Journal of Japanese Society of Cancer Nursing Volume 23, Issue 3

The Characteristics and Patterns of Stress and the Coping Process of Those Coping with Stressful Events while Caring for Their Spouses with Terminal Cancer

Abstract

The purpose of this study was to clarify the characteristics and patterns of stress and the coping process of 12 spouses who experienced stressful events such as caring for their partners in the terminal stage of cancer at a palliative care unit. The focus was on the stress coping process as a result of situation recognition. Data were collected through semi-structured interviews and then analyzed qualitatively and inductively.

As a result of this analysis, 6 categories were identified found in the expression of the characteristics and patterns of stress and the coping process of the spouses who face stressful situations：“the characteristics of the situation that forced them to become bitter”, “the reasons why they fell into that state of mind”, “the mechanism through which the spouses came to feel that they do the best for patients”, “the method by which they make an effort for patients”, “the reason for accepting the present situation”, and “the result after having accepted the present situation”. The results of this study showed that spouses who were caring for their partners in the terminal stage of cancer were experiencing a stressful situation that was symbolized by “the feeling of being forced into bitterness”. However, spouses were coping with such stressful situations by doing their best for the patients and by accepting the present situation. As a result, spouses could continue to do their best for the patients, feel the meaning of doing the best for patients, and regain their stability of mind and body.
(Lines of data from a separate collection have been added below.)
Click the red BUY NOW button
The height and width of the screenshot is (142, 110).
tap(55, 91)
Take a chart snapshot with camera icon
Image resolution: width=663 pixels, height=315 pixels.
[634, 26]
Experiences of Family Caregivers in Taking Care of a Family Member with Recurrent Malignant Brain Tumor

Abstract

The purpose of this study was to elucidate the experiences of family caregivers in taking care of a family member with recurrent malignant brain tumor, and to identify nursing support necessary for the family. Semi-structured interviews using open-ended questions were held with 10 participants taking care of hospitalized family members, with recurrent malignant brain tumor. Their answers were analyzed qualitatively.
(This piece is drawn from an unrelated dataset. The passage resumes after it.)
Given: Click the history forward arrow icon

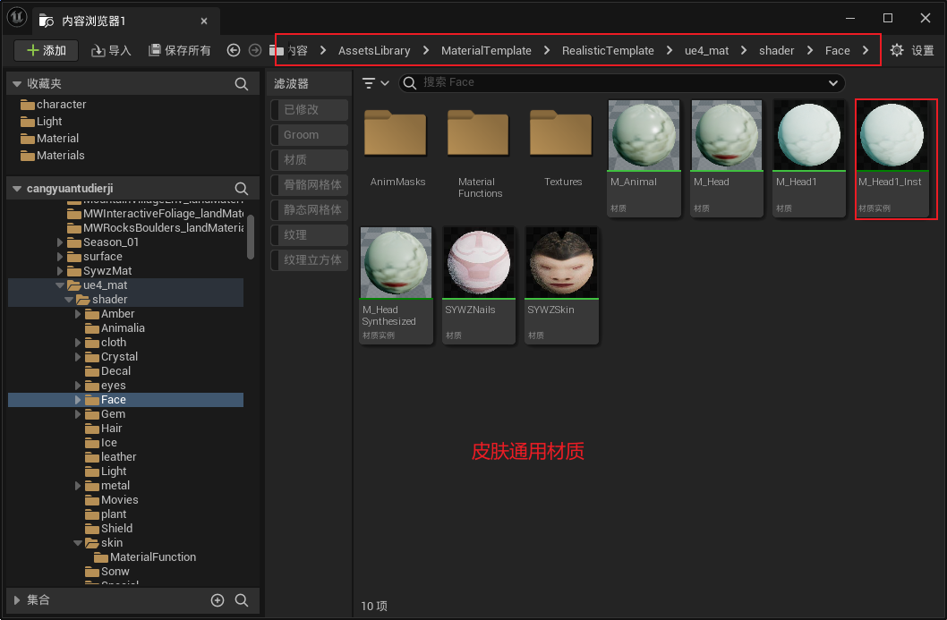Looking at the screenshot, I should [255, 51].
As a result, the following nine typical experiences were identified: “awareness of death”, “dedication to care”, “fear of the development of neurological symptoms”, “consideration of the future”, “find a positive attitude even when exhausted”, “search for information”, “trust in medical professionals”, “belief in the reason for self-existence”, and “retention of hope”.

Through discussions, suggestions for nursing practice were extracted, including: 1) normalize the coexistence of ambivalent, complicated feelings, and provide support and approval; 2) encourage the family to express their fear of or surprise at the development of neurological symptoms, and clearly explain the causes to aid their acceptance; 3) acknowledge the family’s efforts, and provide them with information as well as advice and support that will help them resolve their concerns about the future; and 4) continue positive feedback to the family so that they can maintain a sense of challenge, share hope with the family, set mutually derived achievable goals to retain hope, and give support for such achievements.

Aspects of Family Life while Living with a Family Caregiver who Has Terminal Stage Cancer

Abstract

The purpose of this study was to describe aspects of family life when a family caregiver who lives at home has terminal stage cancer. A convenience sample of human subjects informed participants, was six families with a member living at home in the terminal stage of cancer. Taped and transcribed interviews provided data, which was qualitatively analyzed. Results revealed two main themes. The first theme was ‘the experience of living with the patient’. The four categories were extracted: life became controlled by the patient’s state of the mind and body; family members developed a feeling of restriction in their life; family became conscious of limited life; life became unpredictable. The second theme, ‘creating family strategies of care for patient’ contained seven extracted categories: caring for own physical condition; creating a comfortable environment for the family; learning to cooperate as a family; getting the ‘knack of care-giving; receiving caring support from neighbors while creating family strength through the perseverance of other families and living to the fullest with the patient in the time remaining. This analysis suggests that family life with a terminally ill family member is complex. Understanding both how families respond and that they have potential for strength and caring will assist nurses in supporting families’ care strategies for their terminally ill member at home.